Stated task
From the forum thread about the retired detection dog, reproduce the passage that begins at the words "# Retired narcotics" and stops after "(Mar 20, 2008)".

+++ Provided text

# Retired narcotics detection k-9



## scuba (May 26, 2014)

It is a sad day for me but I am looking for a great family who would adopt my retired detection k-9. She is sable in color and in great health. She is from Czechoslovakia. If someone is interested then I will give all the details and pics. Thanks.


----------



## RebelGSD (Mar 20, 2008)

Where are you located? Pictures would be great. How is she with people and other animals?


----------



## scuba (May 26, 2014)

Later in southwest Arizona. Good with people and other dogs as long as they are not to alpha dominant. She won't get along with cats.


----------



## scuba (May 26, 2014)

I'll post pics tomorrow.


----------



## Baileysowner (Jun 15, 2013)

scuba said:


> I'll post pics tomorrow.


Anywhere close to tucson?

Sent from Petguide.com Free App


----------



## Baileysowner (Jun 15, 2013)

scuba said:


> It is a sad day for me but I am looking for a great family who would adopt my retired detection k-9. She is sable in color and in great health. She is from Czechoslovakia. If someone is interested then I will give all the details and pics. Thanks.


Also how old?

Sent from Petguide.com Free App


----------



## Atika (Jun 10, 2014)

Scuba, 
I have met the guy that works this organization, maybe he can help..
Retired Paws


----------



## s14roller (Nov 18, 2010)

OP posted in May and never logged back in...


----------



## huntergreen (Jun 28, 2012)

only had 3 posts.


----------

++++++
+++ Material provided

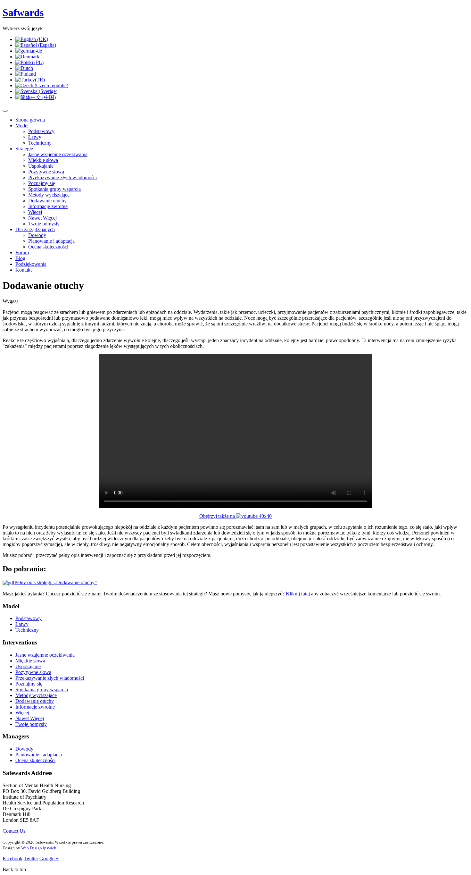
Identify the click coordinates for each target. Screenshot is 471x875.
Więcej (35, 212)
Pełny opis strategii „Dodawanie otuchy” (55, 582)
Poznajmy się (41, 183)
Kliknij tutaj (298, 593)
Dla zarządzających (35, 229)
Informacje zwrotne (48, 206)
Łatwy (34, 137)
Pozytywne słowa (46, 171)
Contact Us (14, 831)
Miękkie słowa (43, 160)
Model (22, 125)
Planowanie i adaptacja (51, 241)
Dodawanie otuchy (47, 200)
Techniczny (40, 143)
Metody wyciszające (49, 195)
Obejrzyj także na (217, 516)
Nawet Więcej (42, 218)
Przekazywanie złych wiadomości (62, 177)
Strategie (24, 148)
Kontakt (23, 270)
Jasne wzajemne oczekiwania (57, 154)
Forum (22, 252)
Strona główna (30, 119)
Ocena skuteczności (48, 246)
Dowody (37, 235)
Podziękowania (30, 264)
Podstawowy (41, 131)
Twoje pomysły (44, 223)
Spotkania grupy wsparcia (54, 189)
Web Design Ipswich (38, 848)
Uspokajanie (41, 166)
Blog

++++++

Answer to the exercise
# Retired narcotics detection k-9



## scuba (May 26, 2014)

It is a sad day for me but I am looking for a great family who would adopt my retired detection k-9. She is sable in color and in great health. She is from Czechoslovakia. If someone is interested then I will give all the details and pics. Thanks.


----------



## RebelGSD (Mar 20, 2008)